L’Intelligence Artificielle : un Nouveau Compagnon de Diagnostic
La manière dont les Européens travaillent, étudient, et recherchent des informations est en pleine mutation grâce à l’intelligence artificielle. Ce changement est particulièrement significatif dans le domaine de la santé ; de plus en plus de personnes se tournent vers des chatbots tels que ChatGPT, Gemini et Copilot pour analyser des symptômes, comprendre des résultats d’examens, ou se renseigner sur des médicaments avant de consulter un professionnel de santé.
La tendance s’accélère avec la popularité croissante de l’IA. En 2025, environ 32,7 % des Européens âgés de 16 à 74 ans admettent avoir utilisé des outils d’intelligence artificielle générative, ce qui signifie qu’un Européen sur trois interagit déjà avec des systèmes capables de produire des textes, des images et des réponses personnalisées.
Cependant, l’adoption de l’IA varie selon les pays. La Danimarque mène avec un taux de 48,4 %, suivie de l’Estonie et Malte avec respectivement 46,6 % et 46,5 %. La France atteint environ 37 %, tandis que l’Allemagne se situe autour de 32 %. En revanche, l’Italie est à la traîne, avec seulement 19,9 % d’utilisateurs d’IA, juste devant la Roumanie à 17,8 %.
Derrière ces chiffres se cache un changement plus profond : l’IA est de plus en plus perçue comme un premier interlocuteur en matière de santé. Des individus consultent ces outils pour décrire un inconfort, partager des résultats d’examens ou s’interroger sur la gravité de symptômes persistants.
Il est difficile de quantifier précisément l’utilisation de ces technologies dans chaque pays européen, car Eurostat n’a pas établi de classement harmonisé pour l’usage de l’IA en tant que consultant médical. Bien que les données nationales soit limitées, il apparaît que ce phénomène n’est pas marginal.
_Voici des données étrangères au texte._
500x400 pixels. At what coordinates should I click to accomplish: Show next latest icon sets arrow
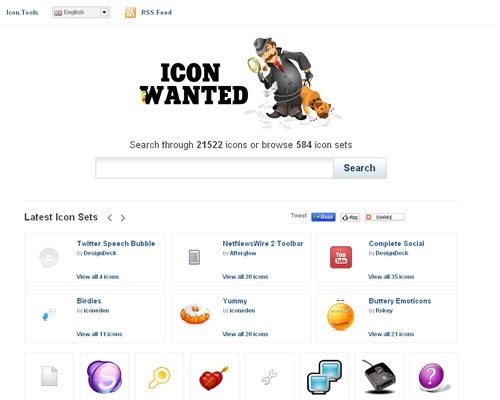tap(123, 218)
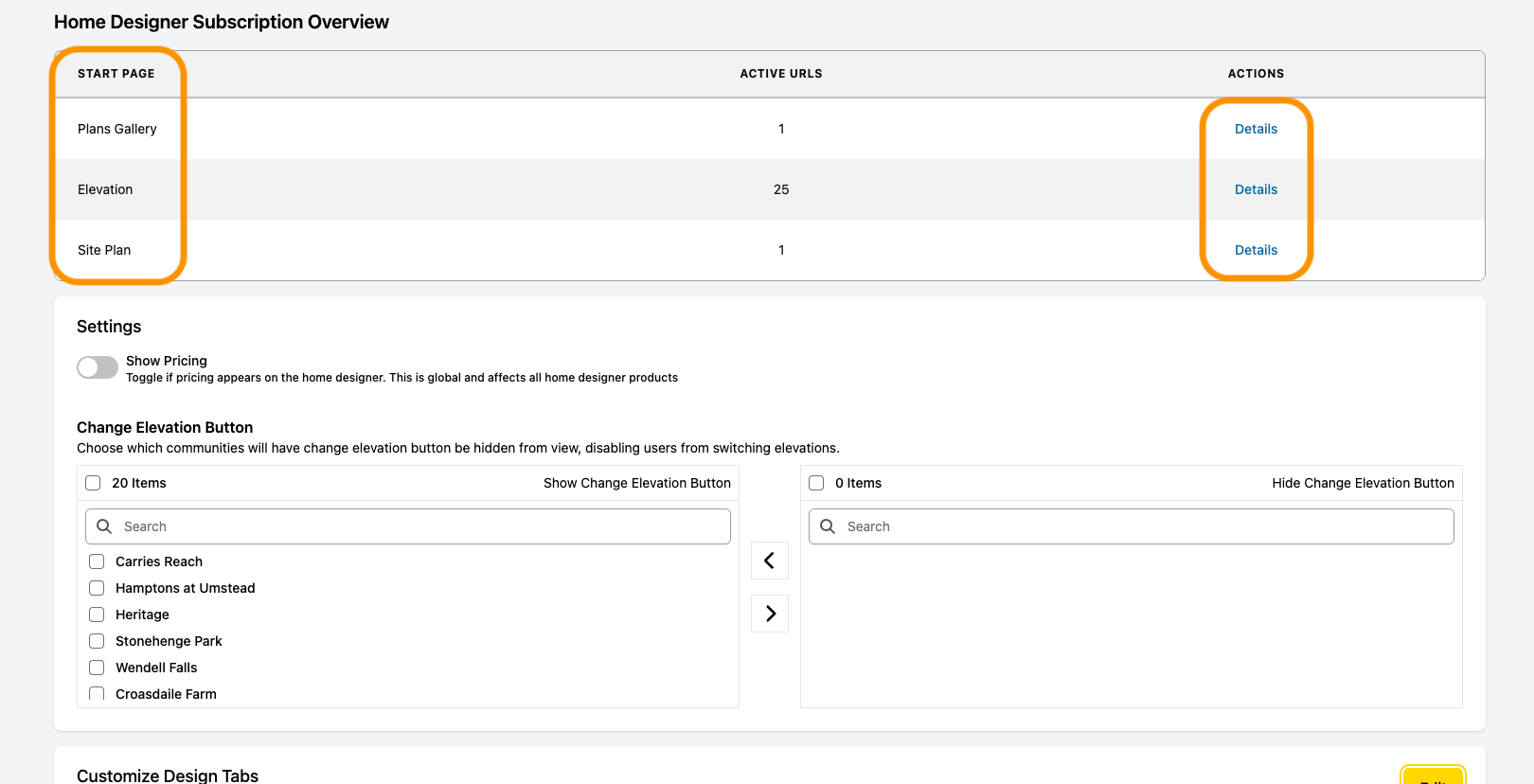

Au Royaume-Uni, par exemple, une personne sur six dit recourir régulièrement à un chatbot pour des conseils de santé, un chiffre qui grimpe à un quart des jeunes adultes âgés de 25 à 34 ans.
En Italie, des recherches indiquent une utilisation croissante de l’IA pour obtenir des informations médicales et un soutien émotionnel. Cependant, il demeure difficile de faire la distinction entre une réponse fiable et une réponse qui semble plausible, mais qui peut être incorrecte.
C’est ici que la révolution s’accompagne également d’un risque. D’après des données d’OpenAI prévues pour 2026, plus de 5 % des interactions avec ChatGPT portent sur des sujets de santé, et plus de 40 millions de personnes par jour utiliseraient ce service pour des questions médicales. Bien que cela ne signifie pas que chaque utilisateur cherche une diagnose, cela souligne le flou entre moteur de recherche, assistant numérique et consultant médical.
Un atout majeur de l’intelligence artificielle est sa disponibilité : elle répond en quelques secondes et utilise un langage accessible. Contrairement à un médecin dont l’agenda est souvent complet, ChatGPT peut donner une réponse à trois heures du matin.
Mais cette commodité soulève aussi des préoccupations importantes.
Un chatbot peut aider à interpréter un résultat médical ou suggérer des questions à poser lors d’une consultation, mais il peut également commettre des erreurs ou minimiser des symptômes importants. Ce changement culturel signficatif est que pour une part croissante de la population, le premier avis médical ne se fait plus dans le cabinet du médecin, mais sur l’écran d’un smartphone.
Nous ne devons plus nous poser la question de savoir si l’IA a sa place dans le secteur de la santé ; elle y est déjà intégrée. La vraie question demeure : sommes-nous prêts, en tant que citoyens et systèmes de santé, à différencier un interlocuteur utile d’un médecin virtuel qui pourrait ne pas répondre à nos véritables besoins ?

Points à retenir
- La dynamique de l’IA dans le domaine de la santé s’intensifie, notamment chez les jeunes adultes.
- Malgré des taux d’utilisation variés, l’IA est perçue comme un outil de premier recours pour des conseils médicaux.
- Les réponses fournies par des chatbots ne sont pas toujours fiables et nécessitent une évaluation critique.
- Le fait que la consultation initiale se fasse souvent sur un écran soulève des enjeux éthiques et pratiques.
- La nécessité de former les citoyens à reconnaître les limites des conseils générés par l’IA s’impose.
En tant que citoyen et observateur de cette évolution, je constate que notre rapport à la santé est en pleine mutation. La facilité d’accès à l’information médicale via l’IA nous offre des opportunités, mais aussi des défis. Comment allons-nous réagir face à cette coexistence entre technologie et médecine ? La discussion est ouverte, et il est temps de réfléchir ensemble à ce que cela implique pour notre avenir.